TEXTAUSZUG
================
Eine der erstaunlichsten Erkenntnisse der Entschlüsselung des menschlichen Genoms ist, dass wir nur etwa ein Drittel so viele Gene besitzen wie ursprünglich angenommen - fast ebenso viele wie die Taufliege oder die Maus. Zwischen diesen Genen, die unsere äußere Erscheinung und auch unser angeborenes Verhalten mitbestimmen, liegen allerdings Wüsten von Erbmaterial, das keine Bedeutung zu haben scheint. In diesen, als STR (1) oder Mikrosatelliten bezeichneten Regionen wiederholen sich kurze DNA-Bereiche zigmal, ohne dass damit irgendeine sinnvolle Erbinformation verbunden wäre. Dennoch folgt die Anzahl der Widerholungen einem genau festgelegten Muster, das wir von unseren Eltern erben.

Für genau diesen, scheinbar langweiligen Bereich interessieren sich die Wissenschaftler bei der Erstellung eines "genetischen Fingerabdrucks", denn das STR-Muster ist für jeden Menschen so individuell wie eben ein Fingerabdruck. Untersucht man mehrere solcher Genorte (Loci), so kann man eine Person mit einer sehr hohen Wahrscheinlichkeit identifizieren, ohne allerdings irgendetwas über ihre Eigenschaften aussagen zu können.

Bei der Untersuchung von DNA, speziell bei der Untersuchung von Spuren am Tatort eines Gewaltverbrechens, findet man oft nur äußerst geringe Mengen an Erbmaterial, die vor einer wissenschaftlichen Untersuchung erst einmal vervielfältigt werden müssen. Dazu dient die von Kerry Mullis entdeckte Methode (Nobelpreis 1993), die Polymerase-Kettenreaktion (PCR), mit der man innerhalb kurzer Zeit mehrere Millionen identischer Kopien eines DNA-Abschnittes herstellen kann. Dabei wird im Prinzip der zelleigene Kopiermechanismus in abgewandelter Form genutzt.

Vervielfältigung der DNA in der PCR

Dazu benötigt man kurze Startmoleküle aus einsträngiger DNA (Primer), die sich an einen Abschnitt binden, der sich vor den zu untersuchenden STRs befindet. Der DNA-Doppelstrang wird durch Hitzeeinwirkung (immerhin ca. 94°C) wie ein Reißverschluss in seine Einzelstränge getrennt (Denaturierung). Nun lagern sich bei einer tieferen Temperatur (ca. 52°C) die Primermoleküle an die Einzelstränge an (Annealing) und schließlich ergänzt bei etwa 72°C ein besonders hitzestabiles Enzym, die Taq-Polymerase (2), jeden Einzelstrang mit Hilfe von DNA-Bausteinen (dNTPs) wieder zu einem Doppelstrang (Extending). Ein solcher Zyklus, der ca.2 min dauert, wird dann dreißig Mal wiederholt, so dass man nach etwa zwei Stunden von einem DNA-Abschnitt theoretisch 1 Milliarde identischer Kopien erhält.
================
DATENAUSZÜGE
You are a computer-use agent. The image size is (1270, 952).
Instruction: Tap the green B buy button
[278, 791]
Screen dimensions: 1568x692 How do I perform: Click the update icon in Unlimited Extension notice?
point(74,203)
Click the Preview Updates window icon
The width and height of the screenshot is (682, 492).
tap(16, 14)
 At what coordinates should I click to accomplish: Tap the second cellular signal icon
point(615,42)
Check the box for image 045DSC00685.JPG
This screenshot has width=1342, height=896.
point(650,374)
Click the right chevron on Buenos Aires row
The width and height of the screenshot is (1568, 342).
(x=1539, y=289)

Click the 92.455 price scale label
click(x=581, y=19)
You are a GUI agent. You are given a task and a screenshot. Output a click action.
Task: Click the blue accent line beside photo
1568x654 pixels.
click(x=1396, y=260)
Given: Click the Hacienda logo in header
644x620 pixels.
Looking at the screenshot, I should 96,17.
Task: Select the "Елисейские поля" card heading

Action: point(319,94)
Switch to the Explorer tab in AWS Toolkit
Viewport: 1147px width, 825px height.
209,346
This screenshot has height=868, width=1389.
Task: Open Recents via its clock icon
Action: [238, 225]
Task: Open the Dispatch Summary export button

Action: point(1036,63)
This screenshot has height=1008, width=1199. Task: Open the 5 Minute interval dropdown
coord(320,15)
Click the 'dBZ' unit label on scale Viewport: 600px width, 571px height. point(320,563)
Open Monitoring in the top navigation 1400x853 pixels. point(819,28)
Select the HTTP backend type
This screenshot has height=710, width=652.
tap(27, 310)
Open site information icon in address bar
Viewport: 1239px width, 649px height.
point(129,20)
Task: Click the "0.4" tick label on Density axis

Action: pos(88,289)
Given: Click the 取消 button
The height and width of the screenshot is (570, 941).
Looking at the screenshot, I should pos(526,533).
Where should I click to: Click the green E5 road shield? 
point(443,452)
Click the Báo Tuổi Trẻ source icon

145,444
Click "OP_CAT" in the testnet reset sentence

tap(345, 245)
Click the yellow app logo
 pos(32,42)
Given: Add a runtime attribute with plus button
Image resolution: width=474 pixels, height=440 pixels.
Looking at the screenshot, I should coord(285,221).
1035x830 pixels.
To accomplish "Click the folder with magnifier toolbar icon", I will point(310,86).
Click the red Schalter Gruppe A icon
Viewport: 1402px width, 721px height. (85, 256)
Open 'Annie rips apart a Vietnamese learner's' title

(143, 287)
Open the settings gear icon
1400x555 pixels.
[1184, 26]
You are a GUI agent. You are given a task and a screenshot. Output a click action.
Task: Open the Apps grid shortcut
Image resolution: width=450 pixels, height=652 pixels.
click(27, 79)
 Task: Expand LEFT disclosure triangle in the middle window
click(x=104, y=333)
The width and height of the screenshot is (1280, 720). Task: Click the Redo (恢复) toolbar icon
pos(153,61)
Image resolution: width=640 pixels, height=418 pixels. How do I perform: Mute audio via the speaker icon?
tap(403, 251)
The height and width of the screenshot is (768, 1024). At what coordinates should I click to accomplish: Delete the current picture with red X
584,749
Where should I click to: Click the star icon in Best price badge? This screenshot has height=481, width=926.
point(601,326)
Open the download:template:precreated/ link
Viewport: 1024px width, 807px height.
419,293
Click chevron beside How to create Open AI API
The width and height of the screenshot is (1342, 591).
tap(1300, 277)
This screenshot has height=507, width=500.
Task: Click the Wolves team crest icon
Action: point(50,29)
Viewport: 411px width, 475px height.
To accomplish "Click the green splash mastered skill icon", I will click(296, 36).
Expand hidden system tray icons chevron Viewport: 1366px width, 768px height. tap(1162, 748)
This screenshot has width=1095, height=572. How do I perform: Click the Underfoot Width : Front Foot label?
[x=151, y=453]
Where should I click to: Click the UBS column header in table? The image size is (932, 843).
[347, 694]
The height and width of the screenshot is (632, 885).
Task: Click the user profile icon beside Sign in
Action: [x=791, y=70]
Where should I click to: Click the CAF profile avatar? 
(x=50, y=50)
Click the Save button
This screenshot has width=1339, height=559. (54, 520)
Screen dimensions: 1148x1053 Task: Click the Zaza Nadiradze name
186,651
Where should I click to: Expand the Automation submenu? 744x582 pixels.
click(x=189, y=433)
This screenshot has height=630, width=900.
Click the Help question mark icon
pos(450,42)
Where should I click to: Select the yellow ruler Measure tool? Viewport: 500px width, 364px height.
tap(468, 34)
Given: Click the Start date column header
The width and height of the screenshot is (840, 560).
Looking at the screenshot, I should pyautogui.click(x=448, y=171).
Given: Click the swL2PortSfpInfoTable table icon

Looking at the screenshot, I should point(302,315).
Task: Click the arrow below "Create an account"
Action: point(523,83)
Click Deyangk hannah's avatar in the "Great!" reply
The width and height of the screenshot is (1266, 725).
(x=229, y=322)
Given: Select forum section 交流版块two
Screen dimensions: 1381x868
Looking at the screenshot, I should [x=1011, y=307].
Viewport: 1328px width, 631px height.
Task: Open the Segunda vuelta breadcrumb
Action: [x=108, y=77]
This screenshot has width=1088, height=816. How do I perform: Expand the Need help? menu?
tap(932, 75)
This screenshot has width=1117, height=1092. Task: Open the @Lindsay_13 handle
================
AUFGABEN
**1.** Fasse im Text zum genetischen Fingerabdruck den Absatz, der mit „Bei der Untersuchung von DNA“ beginnt, kürzer zusammen. Die wichtigsten Fakten sollen erhalten bleiben.
**2.** Ändere im Text zum genetischen Fingerabdruck die Stelle von "Eine der erstaunlichsten" bis "unseren Eltern erben.", indem du "Taufliege" durch "Fruchtfliege" ersetzt.

LÖSUNGEN
**1.** Am Tatort findet man oft nur winzige Mengen an Erbmaterial. Diese muss man vor der Untersuchung erst vervielfältigen. Das geschieht mit der Polymerase-Kettenreaktion (PCR), die Kerry Mullis entdeckt hat (Nobelpreis 1993). Mit ihr lassen sich in kurzer Zeit mehrere Millionen gleicher Kopien eines DNA-Abschnitts herstellen. Dabei nutzt man den Kopiermechanismus der Zelle in abgewandelter Form.

**2.**
Eine der erstaunlichsten Erkenntnisse der Entschlüsselung des menschlichen Genoms ist, dass wir nur etwa ein Drittel so viele Gene besitzen wie ursprünglich angenommen - fast ebenso viele wie die Fruchtfliege oder die Maus. Zwischen diesen Genen, die unsere äußere Erscheinung und auch unser angeborenes Verhalten mitbestimmen, liegen allerdings Wüsten von Erbmaterial, das keine Bedeutung zu haben scheint. In diesen, als STR (1) oder Mikrosatelliten bezeichneten Regionen wiederholen sich kurze DNA-Bereiche zigmal, ohne dass damit irgendeine sinnvolle Erbinformation verbunden wäre. Dennoch folgt die Anzahl der Widerholungen einem genau festgelegten Muster, das wir von unseren Eltern erben.